Hommage à notre amie Annie Wellens

Au nom du centre culturel diocésain Jean-Baptiste Souzy où nous sommes plusieurs à avoir eu la chance de travailler avec Annie sur divers projets, je me permets de vous partager ces quelques mots.


Annie, son regard sur le monde n’était pas celui de l’indignation ou d’une acceptation de l’inéluctable mais bien celui d’une sorte de révolte contre l’inertie du monde, une « insurrection » permanente pour faire bouger les lignes et les châteaux réservés. Elle comprenait que le monde et ses embarras, les blocages, les bastions imprenables pouvaient et devaient être accompagnés pour être conquis.
Son humour offusqué nous lançait sur les pistes d’un problème, le scandale d’une question qu’elle nous présentait comme important et nécessaire à résoudre. Et que l’on ne devait en atteindre la conclusion ou de définitives synthèses mais qu’on se devait de créer des liaisons, des rapports entre les gens et les faits pour être au cœur du sujet.

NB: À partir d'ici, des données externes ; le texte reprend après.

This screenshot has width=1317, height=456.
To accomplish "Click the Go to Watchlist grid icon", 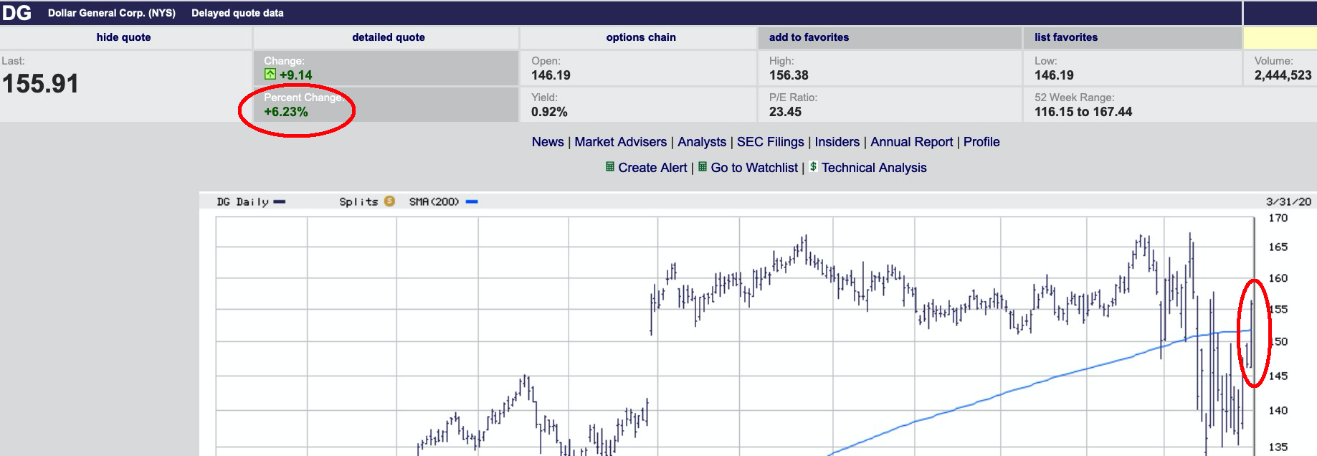I will (703, 167).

Il fallait alors ouvrir une clairière de lucidité, dégager les pistes de réflexion, d’action et de médiation vers un public fidèle et élargi. Trouver les intervenants compétents, présenter les pistes, les choix à faire pour la présentation de la soirée en vue d’enrichir les apports et le savoir pour une forme de vie éclairée de valeurs spirituelles et éthique communes. Arriver à jouer le rôle de passeur, d’informateur pour donner envie de découvrir, de partager et d’agir pour une vie meilleure : soif de transmettre et d’apprendre, telle est la mission qu’Annie avait pour elle-même et pour les autres dans ce travail de préparation des soirées des Forum de Souzy.


Toujours dans une grande humilité, elle était attentionnée à chacun et avait toujours le mot juste. La profondeur et la pertinence de ses partages, la richesse souvent inattendue de ses lectures et son carnet d’adresse nous manqueront.

La dernière conférence de mai dernier à laquelle elle avait largement collaboré avait pour thème : Espérer dans la Résurrection. Cette espérance nous aide à surmonter la grande tristesse qui nous envahit ces jours-ci. Annie était sans cesse dans le partage et elle aimait la convivialité simple et fraternelle. On savait son ancrage ancestral dans le marais et sur les rives de la Sèvre. Désormais on passera autrement à Marans en pensant à tout ce qu’elle nous a apporté.